Divorato in un soffio nonostante la mole mi ha profondamente emozionato e commosso perchè i noir di Maria Masella sono come il buon vino: più invecchiano e più diventano gustosi e preziosi.

Ancora una volta si è superata, il suo commissario Antonio Mariani è sempre più umano con le sue fragilità e incertezze, più intuitivo, più caparbiamente paziente, aiutato in primis dalla sua splendida famiglia, l’amatissima moglie, e consigliera, Francesca, Fran per lui, dalle figlie Manu e Ludo e dalla mamma Emma; e poi dalla sua formidabile ispettrice Lorenza Petri, dal PM e amico Torrazzi, dall’anatomopatologo e da tutto lo staff che collabora con lui nella risoluzione di un caso davvero difficile, gli omicidi di alcune donne che a prima vista sembrano uccise da un serial killer…ma lentamente Mariani troverà i tasselli giusti per ricostruire il puzzle.

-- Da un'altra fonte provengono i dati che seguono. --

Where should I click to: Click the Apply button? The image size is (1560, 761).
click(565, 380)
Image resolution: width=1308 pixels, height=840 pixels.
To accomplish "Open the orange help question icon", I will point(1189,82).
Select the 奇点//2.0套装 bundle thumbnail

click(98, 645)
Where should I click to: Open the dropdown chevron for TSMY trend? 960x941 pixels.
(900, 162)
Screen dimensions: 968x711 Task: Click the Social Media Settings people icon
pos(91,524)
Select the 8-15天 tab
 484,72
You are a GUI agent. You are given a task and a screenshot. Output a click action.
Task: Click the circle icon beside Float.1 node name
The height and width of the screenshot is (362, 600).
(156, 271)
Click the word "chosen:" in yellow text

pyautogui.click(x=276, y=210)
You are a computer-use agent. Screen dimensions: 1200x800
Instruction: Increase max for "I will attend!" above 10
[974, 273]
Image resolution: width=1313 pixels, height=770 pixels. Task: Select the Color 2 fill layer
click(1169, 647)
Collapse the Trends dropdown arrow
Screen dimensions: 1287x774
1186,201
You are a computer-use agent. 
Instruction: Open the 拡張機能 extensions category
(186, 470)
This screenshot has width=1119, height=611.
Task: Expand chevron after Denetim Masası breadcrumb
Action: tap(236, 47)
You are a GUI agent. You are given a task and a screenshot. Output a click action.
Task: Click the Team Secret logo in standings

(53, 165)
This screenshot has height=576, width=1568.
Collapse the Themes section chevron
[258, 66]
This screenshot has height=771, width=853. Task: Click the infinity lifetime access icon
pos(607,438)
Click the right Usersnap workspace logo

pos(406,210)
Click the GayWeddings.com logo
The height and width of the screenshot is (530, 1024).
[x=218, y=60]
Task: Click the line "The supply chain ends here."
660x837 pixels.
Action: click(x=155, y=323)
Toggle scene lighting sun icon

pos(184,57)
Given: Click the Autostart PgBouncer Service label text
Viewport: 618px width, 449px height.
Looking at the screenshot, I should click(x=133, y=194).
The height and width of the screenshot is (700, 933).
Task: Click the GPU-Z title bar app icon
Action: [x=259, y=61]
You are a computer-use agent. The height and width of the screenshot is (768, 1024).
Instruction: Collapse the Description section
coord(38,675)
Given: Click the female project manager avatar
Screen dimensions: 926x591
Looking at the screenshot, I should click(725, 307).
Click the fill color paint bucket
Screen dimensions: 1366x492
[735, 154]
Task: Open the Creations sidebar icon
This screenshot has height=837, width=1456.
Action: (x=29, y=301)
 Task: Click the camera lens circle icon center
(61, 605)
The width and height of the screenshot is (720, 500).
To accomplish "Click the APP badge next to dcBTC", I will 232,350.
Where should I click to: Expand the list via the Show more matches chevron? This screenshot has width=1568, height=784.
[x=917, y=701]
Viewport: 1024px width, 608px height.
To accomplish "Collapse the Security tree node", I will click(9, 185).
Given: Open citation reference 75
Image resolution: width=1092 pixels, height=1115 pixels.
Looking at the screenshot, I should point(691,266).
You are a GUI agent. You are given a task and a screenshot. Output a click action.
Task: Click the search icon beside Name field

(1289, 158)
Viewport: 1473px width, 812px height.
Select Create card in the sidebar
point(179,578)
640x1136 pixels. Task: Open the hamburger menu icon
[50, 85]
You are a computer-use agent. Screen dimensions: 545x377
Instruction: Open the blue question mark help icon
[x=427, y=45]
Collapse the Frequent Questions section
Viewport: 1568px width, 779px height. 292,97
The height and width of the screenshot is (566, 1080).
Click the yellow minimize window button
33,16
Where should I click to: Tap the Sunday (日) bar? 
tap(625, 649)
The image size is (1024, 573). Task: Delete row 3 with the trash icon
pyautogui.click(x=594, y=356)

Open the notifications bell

Genova, anzi Zena, è come sempre la splendida co-protagonista che l’autrice conosce in ogni suo angolo e che ama in modo struggente e appassionato; grazie alle sue descrizioni sto imparando ad apprezzarla anche io come merita, la Superba…

E concludo con i complimenti da standing ovation per lo stile narrativo semplicemente perfetto, scorrevole, fluido e ricco, e anche perché non usa (ma questo è soltanto un apprezzamento personale) i flashback temporali ma segue le indagini in modo sequenziale, giorno per giorno: splendida Maria!